Learning Outcomes: statements of what a Student knows, understands and is able to do, as the result from the learning process
Learning standards are concise, written descriptions of what students are expected to know and be able to do at a specific stage of their education. Learning standards describe educational objectives—i.e., what students should have learned by the end of a course, grade level, or grade span—but they do not describe any particular teaching practice, curriculum, or assessment method (although this is a source of ongoing confusion and debate).
Autonomous higher education institution: a University or Autonomous Higher Vocational School.
Study Programme: set of teaching components from one or several study areas, based on learning outcomes, which have been acknowledged for awarding of a specific qualification, which allows the person who has completed it to perform a professional activity or to continue studying.
Field of Study: one of the fields of education defined by the UNESCO International Standard Classification in Education (ISCED).

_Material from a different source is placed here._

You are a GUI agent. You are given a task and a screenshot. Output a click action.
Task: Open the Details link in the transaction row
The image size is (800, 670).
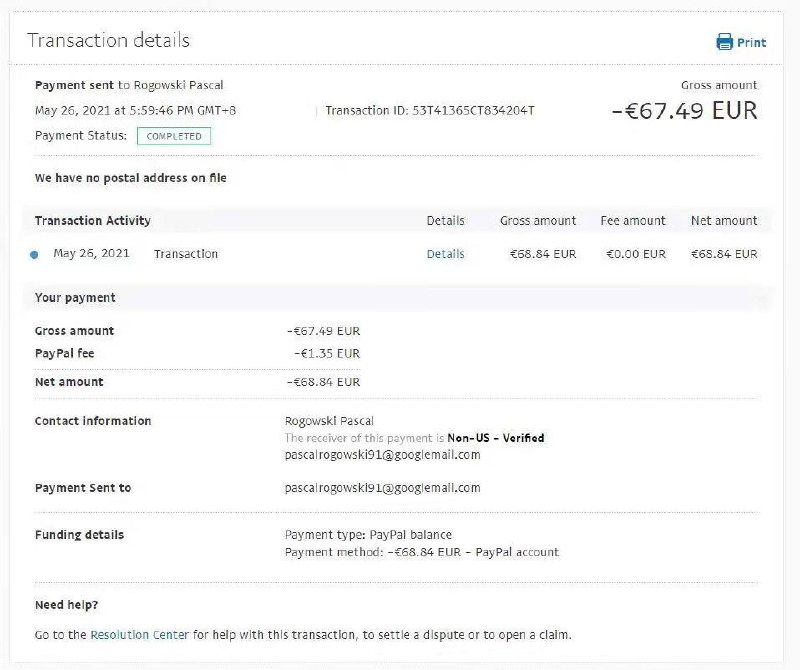tap(445, 254)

Higher Education Cycles: three consecutive cycles of higher education identified by the Bologna Process (the first – bachelor’s [graduate] degree, the second – master’s [postgraduate] degree, and the third – doctoral degree) that hold all the higher education qualifications that may be acquired under the single European Higher Education Area.

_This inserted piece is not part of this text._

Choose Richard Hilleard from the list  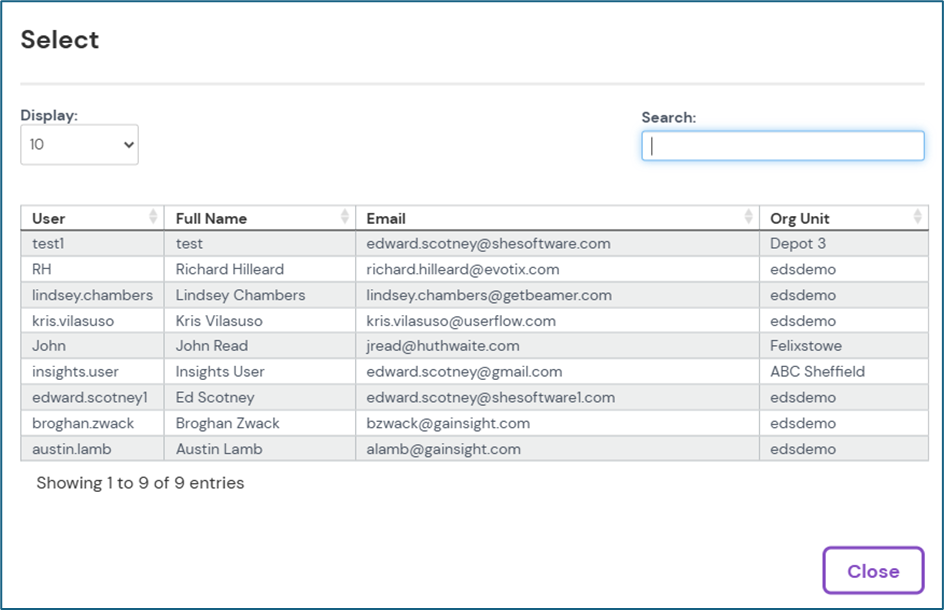[229, 269]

Tuition Fee: money required for covering the costs of studying that the Student whose education is not funded from the Budget of Republic of North Macedonia is obliged to pay to the private or public higher education institution.

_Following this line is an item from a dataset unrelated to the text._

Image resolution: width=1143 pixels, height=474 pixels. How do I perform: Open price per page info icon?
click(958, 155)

The term proficiency is used in a variety of ways, most commonly in reference to (1) proficiency levels, scales, and cut-off scores on standardized tests and other forms of assessment, (2) students achieving or failing to achieve proficiency levels determined by tests and assessments, (3) students demonstrating or failing to demonstrate proficiency in relation to learning standards (for a related discussion, see proficiency-based learning); and (4) teachers being deemed proficient or non-proficient on job-performance evaluations.
Student outcomes typically refers to either (1) the desired learning objectives or standards that schools and teachers want students to achieve, or (2) the educational, societal, and life effects that result from students being educated. In the first case, student outcomes are the intended goals of a course, program, or learning experience; in the second case, student outcomes are the actual results that students either achieve or fail to achieve during their education or later on in life. The terms learning outcomes and educational outcomes are common synonyms.
Learning pathway refers to the specific courses, academic programs, and learning experiences that individual students complete as they progress in their education toward graduation. In its plural form, the term learning pathways—or any of its common synonyms, such as multiple pathways or personalized pathways—typically refers to the various courses, programs, and learning opportunities offered by schools, community organizations, or local businesses that allow students to earn academic credit and satisfy graduation requirements.
Assessment refers to the wide variety of methods or tools that educators use to evaluate, measure, and document the academic readiness, learning progress, skill acquisition or educational needs of students.